Partiamo dai dati: In Italia la percentuale di ragazze iscritte ai corsi STEM è del 15% nonostante le ragazze rappresentino quasi il 60% delle persone laureate in Italia.
Come mai le donne sembrano essere meno inclini alle materie tecniche, scientifiche e matematiche? All’origine di questo divario troviamo una serie di stereotipi: dal credere che le donne siano naturalmente portate verso discipline sociali, umanistiche e di cura, influenzando così la loro scelta di studi; alla cara vecchia convinzione che gli uomini siano dotati di un pensiero logico-matematico e le donne di uno emotivo-empatico; fino all’idea che le donne siano predisposte a occuparsi di professioni legate all’assistenza e alla cura delle persone.
Non sono solo gli stereotipi a ostacolare l’ingresso delle donne nel campo delle materie STEM, ma anche le sfide che incontrano dopo la laurea. Secondo il World Economic Forum, le donne faticano a seguire una carriera in queste aree al pari dei loro colleghi uomini. Nel settore dell’intelligenza artificiale (IA), le donne costituiscono solamente il 22% dei professionisti a livello mondiale, rappresentano appena il 13,83% degli autori di studi scientifici su questo argomento e solo il 18% degli autori presenti nelle principali conferenze dedicate all’IA.
La creazione di un gruppo di lavoro dedicato alla parità di genere e alla sostenibilità sociale all’interno di Cdo Marche Sud rappresenta una preziosa opportunità per scambiare idee e discutere tra socie e soci su come superare gli stereotipi e promuovere l’uguaglianza di genere come veicolo di equità, giustizia sociale, benessere e crescita economica.
L’importanza di iniziative come percorsi di orientamento che allargano gli orizzonti e figure di riferimento che servono da ispirazione è sempre più riconosciuta.
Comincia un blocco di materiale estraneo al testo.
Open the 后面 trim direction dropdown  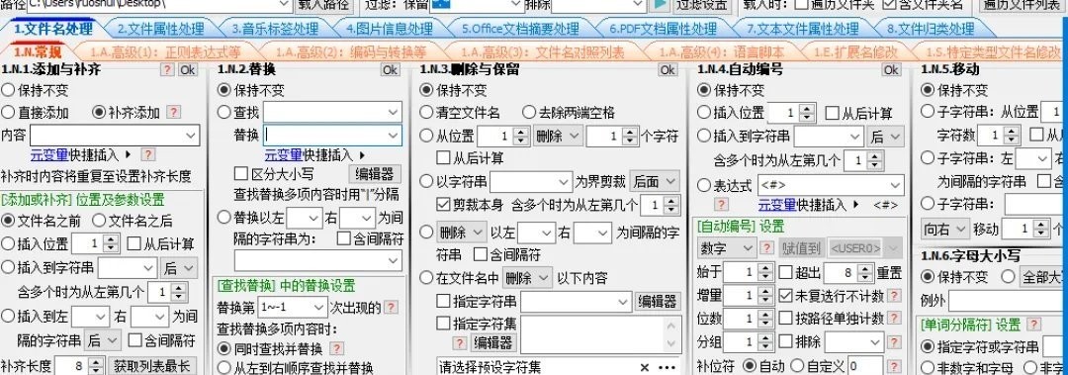click(x=655, y=181)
Perciò in questa giornata vogliamo farvi conoscere Lucia Migliorelli, energica e determinata attivista del tavolo. Lucia è ricercatrice del Dipartimento di Ingegneria dell’Informazione dell’Università Politecnica delle Marche e docente del corso di Computer Vision e Deep Learning.
Lucia, ci puoi descrivere il tuo lavoro quotidiano?
“Come ricercatrice, mi occupo dello sviluppo di algoritmi di deep learning, con un focus particolare sull’analisi di dati multimediali, per assistere nei processi decisionali nel settore clinico. È un lavoro che mi appassiona profondamente, perché combina innovazione tecnologica e impatto positivo sulla società. Posso orgogliosamente affermare (ndr lo dice ridendo) di appartenere a quel 22% di donne attive nel campo dell’IA, un settore in cui spero di vedere presto una maggiore parità di genere.”
Come contribuisci all’ambito educativo?
“Svolgo il ruolo di docente per il corso di Computer Vision e Deep Learning, rivolto a studentesse e studenti della laurea magistrale in ingegneria Informatica e dell’Automazione. È un’esperienza molto gratificante per me: condividere la mia passione per queste tecnologie avanzate e stimolare l’interesse e la curiosità delle nuove generazioni, sia uomini sia donne, è fondamentale. Cerco di trasmettere non solo i concetti teorici della materia, ma anche l’importanza dell’etica, dell’innovazione responsabile e dell’equità nel settore tecnologico.”
Parli di equità, ma sempre più titoli di blog e giornali fanno riferimento a risposte degli algoritmi pregiudizievoli, non eque. Puoi approfondire questo tema anche per chi non è del settore?
“Quando parliamo di risposte algoritmiche pregiudizievoli o non eque, ci riferiamo alla tendenza di alcuni sistemi IA di produrre esiti che favoriscono o discriminano specifici gruppi di persone, spesso basandosi su genere, etnia, o altri fattori socio-demografici. I pregiudizi (o bias) possono insinuarsi negli algoritmi attraverso i dati su cui vengono addestrati. Se i dati riflettono pregiudizi storici o sociali, l’algoritmo inevitabilmente li assimilerà in fase di addestramento e li rifletterà nelle proprie decisioni. Ecco perché questa breve intervista assume un’importanza fondamentale. Sono certa che sia essenziale incoraggiare una discussione aperta e costruttiva su queste tematiche, coinvolgendo esperte ed esperti del settore e l’intera comunità che quotidianamente interagisce con questi sistemi e produce dati che alimentano gli algoritmi. Questa consapevolezza condivisa permetterà di sviluppare sistemi di IA che riflettano e rispettino la diversità dell’esperienza umana, solo in questo modo possiamo mirare a costruire un futuro in cui la tecnologia diventa un elemento di equilibrio, anziché un fattore che intensifica pregiudizi già troppo radicati!”